BUDGET : Réitérant que son pays contribue de façon importante au Traité, le délégué de l'ESPAGNE a exprimé des inquiétudes face au fait que le Traité survit grâce à la générosité d'une poignée de pays, ce qui n'est pas soutenable dans le long terme et va à l'encontre du multilatéralisme. Il a exprimé des préoccupations relatives au déficit du budget administratif de base, vu que les contributions n'ont pas été reçues. Les activités de base ont donc dû être financées à partir de prêts provenant de Fonds spéciaux. Il a noté que la proposition pour le prochain budget, à la croissance nominale presque nulle, est dans la même situation difficile due aux nombreuses activités exigées au titre du Traité. Il a souligné qu'un budget administratif de base pour le Traité doit être dégagé et que des engagements doivent être pris pour le financer. L'IRAN était d’accord, attirant l’attention sur le fait que les activités au titre du Traité ne devraient pas être entièrement déterminées par les donateurs, mais basées sur des décisions prises, et un financement convenu, par le l’OD.

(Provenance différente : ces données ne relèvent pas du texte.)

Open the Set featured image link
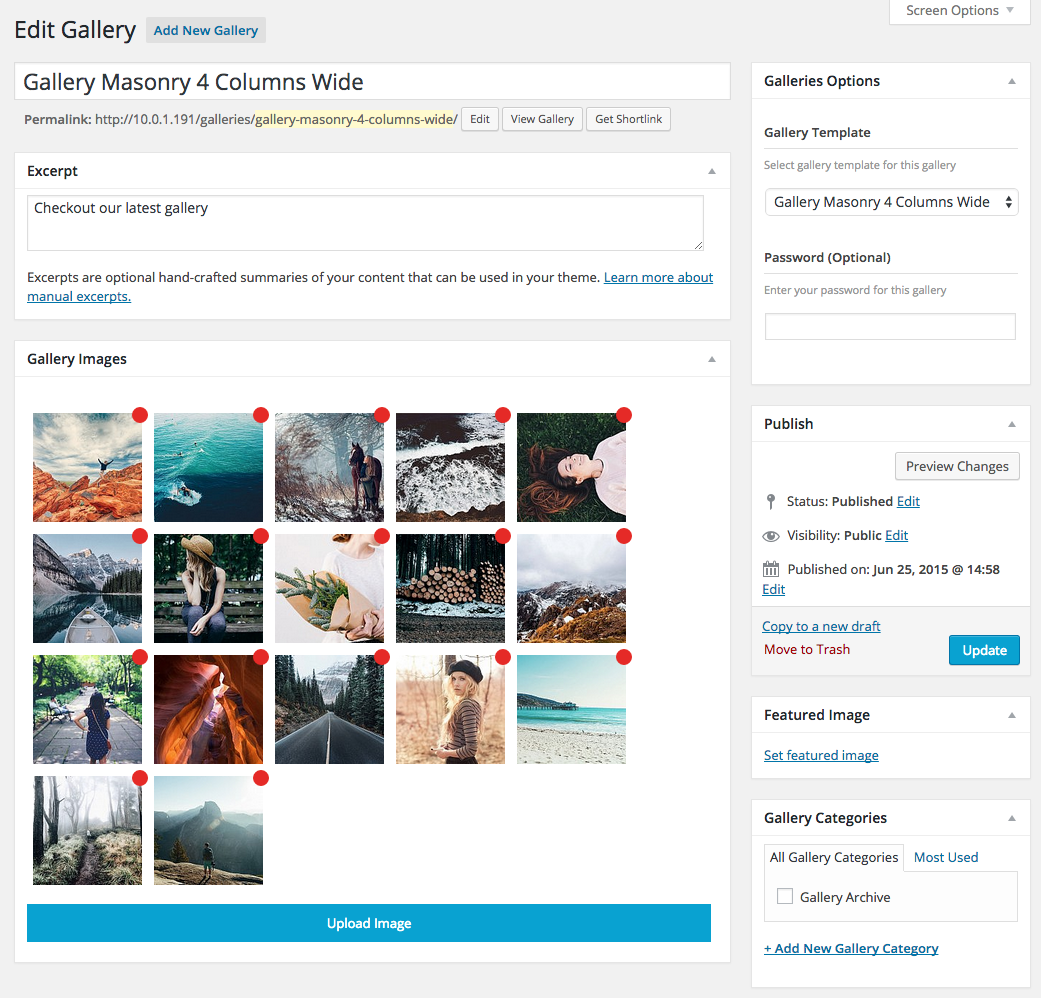This screenshot has height=998, width=1041. tap(821, 755)
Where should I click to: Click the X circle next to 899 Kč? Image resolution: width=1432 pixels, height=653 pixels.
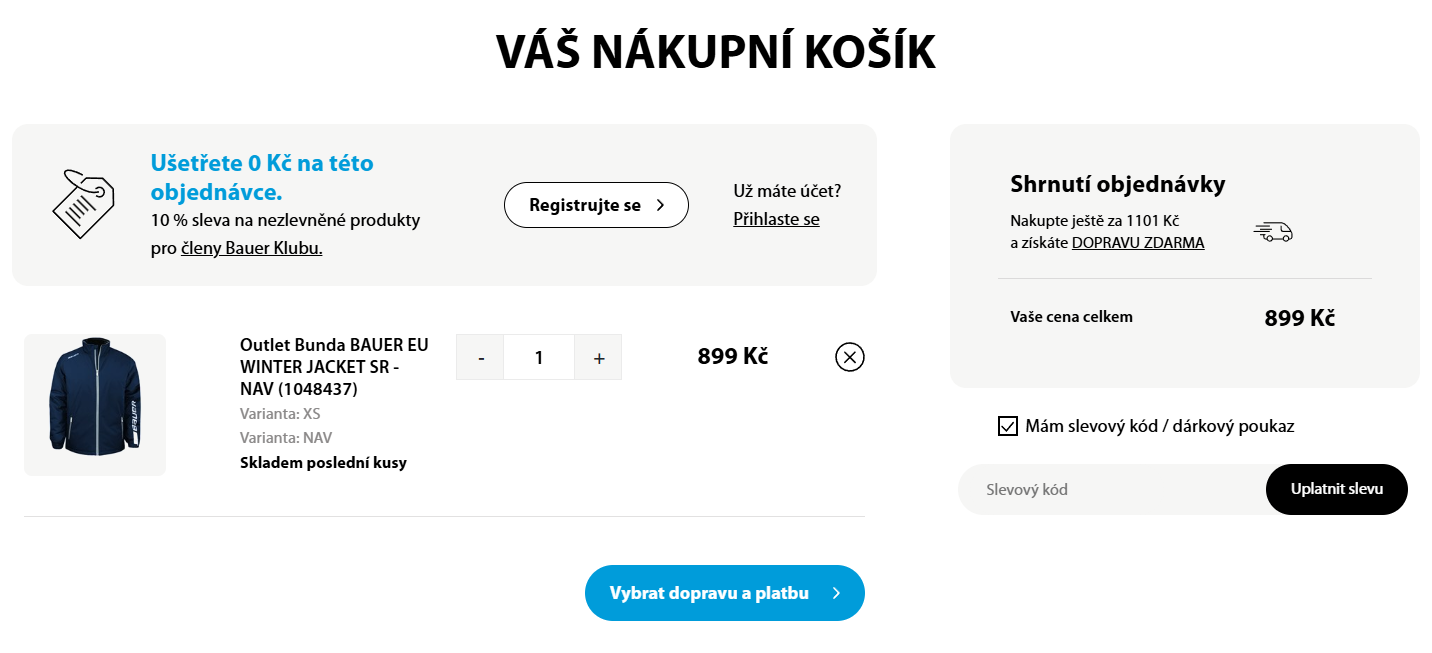coord(849,356)
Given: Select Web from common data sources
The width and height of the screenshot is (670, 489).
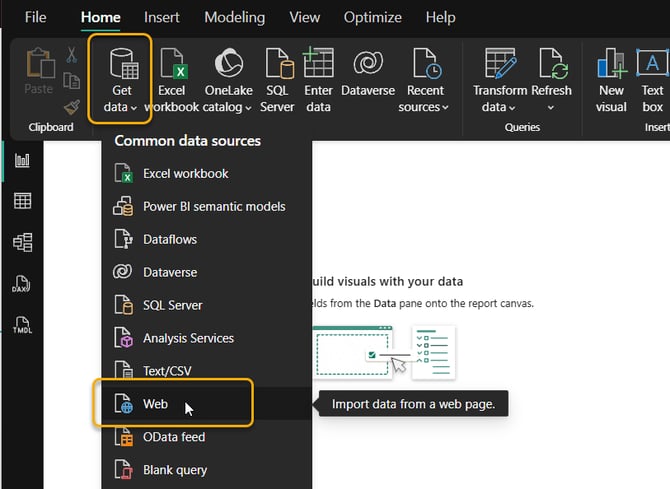Looking at the screenshot, I should 155,405.
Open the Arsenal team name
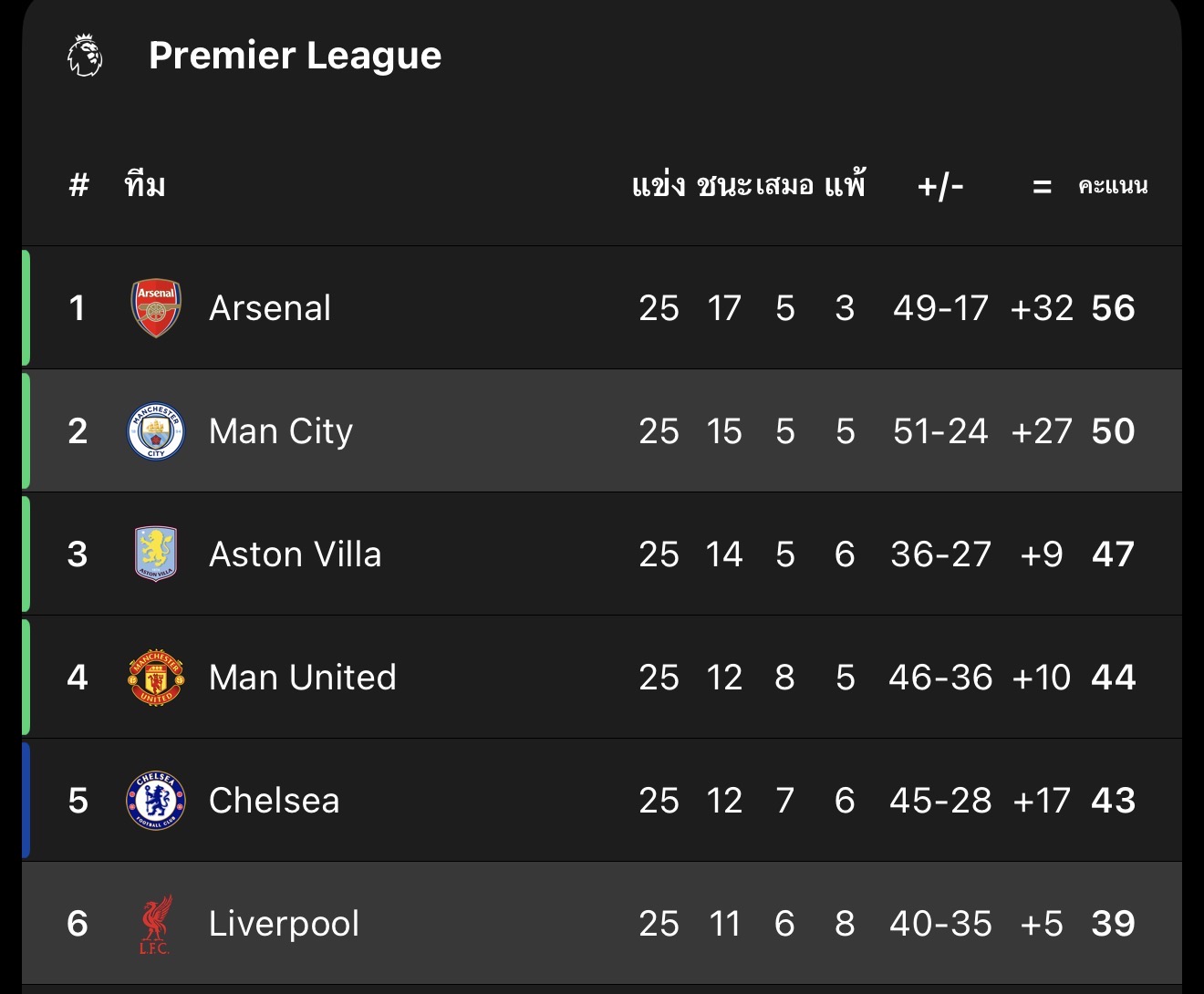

STRATÉGIE DE FINANCEMENT : Bert Visser (Pays-Bas), Co-président du Comité consultatif sur la Stratégie de financement, a présenté le rapport du Comité (IT/GB-4/11/8), soulignant ses recommandations portant sur : la mobilisation des ressources ; l’opération du Fonds sur le partage des avantages ; et la mise en œuvre intégrale de la Stratégie de financement. Notant que davantage de travail intersessions est nécessaire, le délégué a déclaré que, avec un mandat renouvelé, le Comité pourrait aborder : la supervision des cycles de projet, en particulier la gestion de projet, la surveillance et l’évaluation ; la supervision des efforts de mobilisation de ressources ; et les directives sur la création et la mise en œuvre des partenariats.
La Présidente Hufler a relevé la recommandation du Bureau d’attribuer plus de temps au Groupe d'experts pour leur permettre de compléter leur évaluation des propositions, en vue de leur approbation par le Bureau de l’OD 5.
Chypre, pour le GROUPE RÉGIONAL EUROPÉEN (GRE), a demandé des efforts continus en vue d'atteindre l’objectif de 166 million de $ US. Elle a notamment recommandé : l’intensification de la coopération entre le Fonds de partage des avantages et le Fonds fiduciaire mondial pour la diversité des cultures ; et la création de partenariats au-delà des relations avec les donateurs. Elle a exprimé des inquiétudes face à l’ampleur des frais généraux et a suggéré d'accélérer les processus de recrutement de la FAO pour éviter les retards dans la mobilisation de ressource.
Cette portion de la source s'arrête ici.